What is it then? Excellent question, and one we will probably get a satisfactory answer to, like so many questions surrounding the “Then Play On” sessions.
In June of 1969, Green did an interview with New Musical Express where he talked of a classical composition that he wrote, (lasting all of three and a half minutes) that he would have a full orchestra record soon.
I believe that he would have needed to bring someone in to write an actual score.
It was also around this time that there was a press release about Green and Spencer collaborating on an orchestral and choral suite revolving around their shared religious beliefs.
We have no way of knowing if these projects ever got past the planning stages, but there are strings heard on the two covers that Clifford Davis did around this time, ‘Man of the World’ and ‘Before the Beginning’.
I believe that the music heard in ‘Searching for Madge’ was recorded by the musicians brought in to play on the Davis recordings.
Was the piece part of a longer work, written by Green? We unfortunately have no way of knowing.
What I wouldn’t give to have access to the Warner-Reprise vaults, with the tapes and the studio logs.

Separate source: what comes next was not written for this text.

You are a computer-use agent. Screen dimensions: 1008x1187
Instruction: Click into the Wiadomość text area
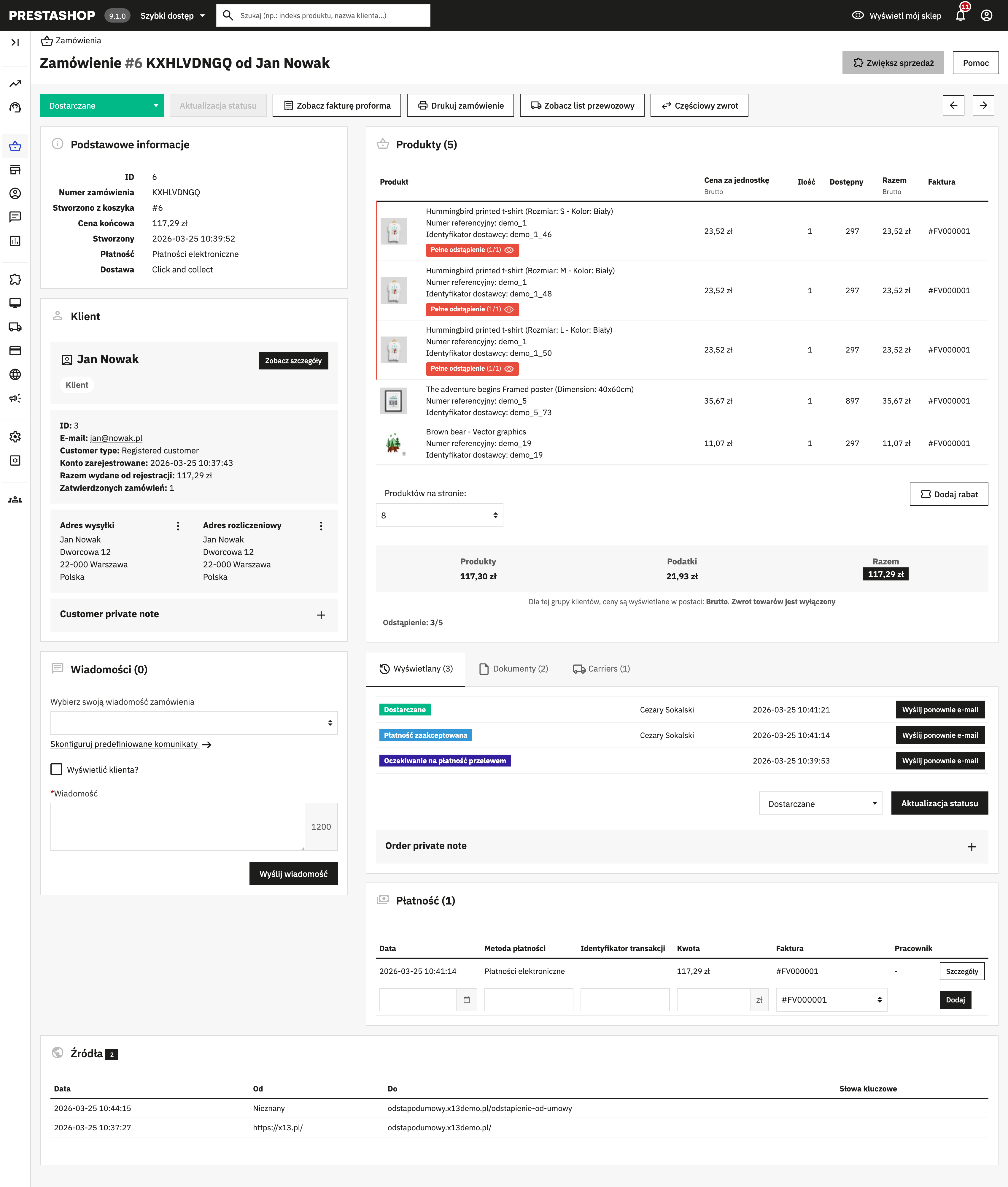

With so much material from this time frame finding its way on to the two out-take collections, “The Vaudeville Years of Fleetwood Mac” and “Show-Biz Blues” the label may have felt that a “box-set” collection of the “Then Play On” sessions would seem redundant (we of course have no way of knowing how much more there is) but it seems like lost opportunity to me.
Warner Bros. Film pioneered the burn to order DVD trade, making films with otherwise limited commercial appeal available; I can’t see why they wouldn’t mine their vast musical catalog for something similar.